More recently, a Japanese team from the Kokushikan University led by Hideo Fuji and Ken Matsumoto excavated at Tell Uhaimir in 1989-89, 2000, and 2001. The final season lasted only one week. Work was focused mainly on Tell A with some time spent at the plano-convex building.

In the Chicago expedition to Kish in 1923-1933, several other sections are included:
Tell Ingharra – Twin ziggurats and Neo-Babylonian Temple Complex.
Area P: Located in the Northern part of Kish which the Plano-convex Building resided
Mound A, which includes a palace and a cemetery
Tell H, identified roughly as "The Sasanian Settlement"

Tell Uhaimir
This site consists of three subtells (T, X, and Z). Tell Z was the location of one of the main ziggurats which at Tell X a 1st Millennium BC fort was uncovered and at Tell T some Old Babylonian structures. Between Uhaimir and Ingharra are three smaller tells and further east Tell W where an entire Neo-Babylonian archive was found consisting of about 1000 tablets.

Tell Ingharra

Located in the eastern side of the ancient Kish, Tell Ingharra was extensively explored during the Chicago excavation and provided the best known archaeological sequence in the 3rd millennium BC site. The site consists of several subtells (A, B, D, E, F, G, H, and Tell Bandar which is made up of Tells C and V). In particular, the 1923 excavation concentrated heavily on mound E with its twin ziggurats, while the Neo-Babylonian temple was one of the two buildings that was properly described in a published report.

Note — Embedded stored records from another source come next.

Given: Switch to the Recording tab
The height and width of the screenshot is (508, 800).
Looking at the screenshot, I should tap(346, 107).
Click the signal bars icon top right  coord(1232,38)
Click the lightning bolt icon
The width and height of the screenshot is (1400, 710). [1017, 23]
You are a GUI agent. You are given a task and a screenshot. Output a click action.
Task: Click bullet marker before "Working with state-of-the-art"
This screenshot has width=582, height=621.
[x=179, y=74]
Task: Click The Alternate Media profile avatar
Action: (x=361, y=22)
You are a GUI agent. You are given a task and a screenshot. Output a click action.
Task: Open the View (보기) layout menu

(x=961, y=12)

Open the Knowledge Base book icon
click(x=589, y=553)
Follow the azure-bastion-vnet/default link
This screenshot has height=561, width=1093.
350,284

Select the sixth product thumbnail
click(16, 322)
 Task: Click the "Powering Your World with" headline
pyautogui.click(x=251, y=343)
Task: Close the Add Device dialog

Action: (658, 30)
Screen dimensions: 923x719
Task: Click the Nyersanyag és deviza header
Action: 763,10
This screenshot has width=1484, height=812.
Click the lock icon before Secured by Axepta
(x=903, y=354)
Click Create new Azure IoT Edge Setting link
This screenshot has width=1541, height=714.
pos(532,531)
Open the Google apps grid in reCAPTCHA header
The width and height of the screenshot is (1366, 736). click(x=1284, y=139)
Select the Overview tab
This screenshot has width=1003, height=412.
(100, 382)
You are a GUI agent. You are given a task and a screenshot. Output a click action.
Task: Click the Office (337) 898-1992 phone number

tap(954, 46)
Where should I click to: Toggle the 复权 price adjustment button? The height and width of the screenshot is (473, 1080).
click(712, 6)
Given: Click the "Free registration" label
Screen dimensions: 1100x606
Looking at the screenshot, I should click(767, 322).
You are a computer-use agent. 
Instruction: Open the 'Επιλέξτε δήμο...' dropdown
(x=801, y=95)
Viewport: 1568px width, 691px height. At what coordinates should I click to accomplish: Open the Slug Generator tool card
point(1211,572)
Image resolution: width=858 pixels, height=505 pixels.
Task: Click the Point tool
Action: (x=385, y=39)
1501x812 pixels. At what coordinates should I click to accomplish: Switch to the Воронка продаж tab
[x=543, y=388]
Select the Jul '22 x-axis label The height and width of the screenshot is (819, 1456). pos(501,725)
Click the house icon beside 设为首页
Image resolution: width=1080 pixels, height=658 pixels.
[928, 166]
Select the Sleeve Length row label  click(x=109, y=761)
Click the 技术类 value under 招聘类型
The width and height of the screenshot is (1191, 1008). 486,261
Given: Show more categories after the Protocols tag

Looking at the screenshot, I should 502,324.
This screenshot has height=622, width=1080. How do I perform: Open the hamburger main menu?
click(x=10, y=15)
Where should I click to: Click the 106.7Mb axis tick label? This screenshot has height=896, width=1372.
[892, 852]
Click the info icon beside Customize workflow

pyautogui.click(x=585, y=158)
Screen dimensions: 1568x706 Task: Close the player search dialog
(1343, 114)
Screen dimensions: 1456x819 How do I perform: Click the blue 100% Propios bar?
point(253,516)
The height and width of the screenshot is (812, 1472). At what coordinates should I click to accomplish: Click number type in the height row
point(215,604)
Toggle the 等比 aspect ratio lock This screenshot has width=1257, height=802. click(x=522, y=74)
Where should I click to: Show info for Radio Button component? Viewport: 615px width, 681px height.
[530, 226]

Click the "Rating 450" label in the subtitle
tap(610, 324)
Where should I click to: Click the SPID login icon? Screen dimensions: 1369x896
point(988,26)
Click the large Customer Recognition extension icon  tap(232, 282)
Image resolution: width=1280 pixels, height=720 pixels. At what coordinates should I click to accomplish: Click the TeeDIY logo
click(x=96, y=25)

The twin ziggurats were built of small plano-convex bricks in a herringbone fashion on the summit of Tell Ingharra. The larger one is located on the south-west side of the temple and the smaller one on the south-east side. The excavation report mainly focused on the larger ziggurat while there had been only one report on the smaller one by Mackay. Based on the findings from the larger ziggurat, it is suggested that the structures were built at the end of the Early Dynastic IIIa period to commemorate the city. The fascination of the ziggurats was interesting to the excavators as it was the only Early Dynastic structure that was not destroyed or obscured by later reconstructions, which was why it provided valuable evidence of that time period.

As for the temple complex, the findings of the temple had determined that the mound was part of the city of Hursagkalama. It was used as an active religious centre until after 482 BC. They also had identified the builder as Nabonidus or Nebuchadnezzar II based on the bricks with inscriptions and barrel cylinder fragments reported in the temple.

Area P

This area, north of tell W, was unearthed during the second excavation season (1923-1924) led by Mackay, which uncovered the 'Plano-convex building' (PCB). But outstanding discoveries in Palace A rapidly overshadowed the contemporary excavation here, and the building remained partially uncovered.

Revealed by its stratigraphy and pottery assemblage was the existence of three distinct architectural phases. The earliest archaeological occupation dates back to the ED II period. Above it, rested the massive ED III construction – the PCB. Multiple rooms in the PCB exhibited layers of ashes and charcoals with arrowheads and copper blades, attested that the PCB suffered significant destruction twice during the late ED III period. After its destruction, the PCB was abandoned. Located above later floors of the PCB were scattered burials during the Akkadian period.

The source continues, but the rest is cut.